U.S. President Joe Biden unveils plan to cut methane emissions

Joe Biden launches US-EU-led effort to cut methane emissions by 30% over next decade

September 18, 2021 12:02 am | Updated 05:16 am IST - Washington DC

U.S. President Joe Biden. File.

U.S. President Joe Biden. File.

With about a month and a half to go before the 26th Conference of the Parties (COP26), the UN climate conference in Glasgow, U.S. President Joe Biden announced the Global Methane Pledge, a U.S.–EU-led effort to cut methane emissions by a third by the end of this decade. Mr. Biden made the announcement at the Major Economies Forum on Energy and Climate (MEF), hosted virtually by the White House on Friday, in which leaders from several countries and the EU, as well as UN Secretary General António Guterres and (India’s ) Environment Minister Bhupender Yadav, participated.

“This will not only rapidly reduce the rate of global warming, but it will also produce a very valuable side benefit, like improving public health and agricultural output,” Mr. Biden said about the initiative.

“We’re mobilising support to help developing countries that join and pledge to do something significant — pledge and seize this virtual [vital] opportunity,” he said.

Methane, a greenhouse gas, is 80 times more potent than carbon dioxide in terms of its global warming capacity. Approximately 40% of methane emitted is from natural sources and about 60% comes from human-influenced sources, including livestock farming, rice agriculture, biomass burning and so forth.

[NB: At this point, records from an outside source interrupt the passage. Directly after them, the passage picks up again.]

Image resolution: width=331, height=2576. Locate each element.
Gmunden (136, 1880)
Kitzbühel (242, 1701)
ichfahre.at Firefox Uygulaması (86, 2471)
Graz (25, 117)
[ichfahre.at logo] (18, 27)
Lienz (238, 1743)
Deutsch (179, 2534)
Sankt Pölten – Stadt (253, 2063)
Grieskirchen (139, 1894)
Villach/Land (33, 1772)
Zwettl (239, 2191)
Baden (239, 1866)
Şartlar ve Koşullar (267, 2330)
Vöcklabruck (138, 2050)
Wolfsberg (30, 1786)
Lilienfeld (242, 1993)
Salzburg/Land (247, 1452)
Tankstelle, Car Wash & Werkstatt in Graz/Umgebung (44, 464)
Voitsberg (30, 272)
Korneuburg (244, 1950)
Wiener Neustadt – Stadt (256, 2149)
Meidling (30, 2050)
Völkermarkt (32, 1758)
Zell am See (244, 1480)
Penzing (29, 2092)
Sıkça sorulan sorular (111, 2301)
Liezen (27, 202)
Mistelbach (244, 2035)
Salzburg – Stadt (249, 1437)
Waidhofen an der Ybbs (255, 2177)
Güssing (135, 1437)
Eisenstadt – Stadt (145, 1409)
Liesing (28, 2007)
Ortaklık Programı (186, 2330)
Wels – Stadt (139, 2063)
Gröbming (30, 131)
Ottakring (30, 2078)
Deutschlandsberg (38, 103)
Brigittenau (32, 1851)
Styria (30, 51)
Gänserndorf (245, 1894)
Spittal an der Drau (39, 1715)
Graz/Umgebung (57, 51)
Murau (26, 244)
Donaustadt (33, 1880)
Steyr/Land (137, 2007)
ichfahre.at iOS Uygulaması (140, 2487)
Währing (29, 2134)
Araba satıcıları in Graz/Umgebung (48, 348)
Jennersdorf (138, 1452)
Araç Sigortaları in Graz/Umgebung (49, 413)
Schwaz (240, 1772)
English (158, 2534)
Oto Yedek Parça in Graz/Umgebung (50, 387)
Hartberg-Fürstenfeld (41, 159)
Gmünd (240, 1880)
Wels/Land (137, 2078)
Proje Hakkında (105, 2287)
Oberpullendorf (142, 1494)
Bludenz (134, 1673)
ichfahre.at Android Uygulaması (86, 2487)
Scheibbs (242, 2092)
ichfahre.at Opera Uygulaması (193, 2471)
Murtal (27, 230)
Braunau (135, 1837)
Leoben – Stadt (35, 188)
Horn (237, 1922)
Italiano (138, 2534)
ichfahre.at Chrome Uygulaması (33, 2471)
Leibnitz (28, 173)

“We are rapidly running out of time,”Mr. Guterres said on Friday at the MEF.” The world is on a catastrophic pathway to 2.7 degrees Celsius heating. There is a high risk of failure of COP26.” Countries will meet in Glasgow in November to review progress since the Paris Agreement (2015) on climate, with some countries making commitments to achieve net zero emissions by 2050. The Paris deal seeks to maintain temperature rises to under 2 degrees Celsius (and pursuing the goal of limiting rises to below 1.5 degrees Celsius) above pre-industrial levels by getting countries to commit to emission cuts.

Kerry’s India visit

U.S. Climate Envoy John Kerry, who also spoke at the MEF, was asked by Mr. Biden to chair a ministerial session with India, China, Russia and Germany, as per the White House. Mr. Kerry has just returned from a visit to New Delhi where he tried, unsuccessfully, to get a commitment from the government on getting to ‘net zero’ by 2050, according to reporting in The Hindu .

India has announced a renewable energy capacity goal of 450 GW by 2030 and Indian Railways has committed to achieving ‘net zero’ emissions by that year, but India as a whole has not committed to a time frame for reaching that target. Some 130 countries are considering a net zero emissions target by 2050.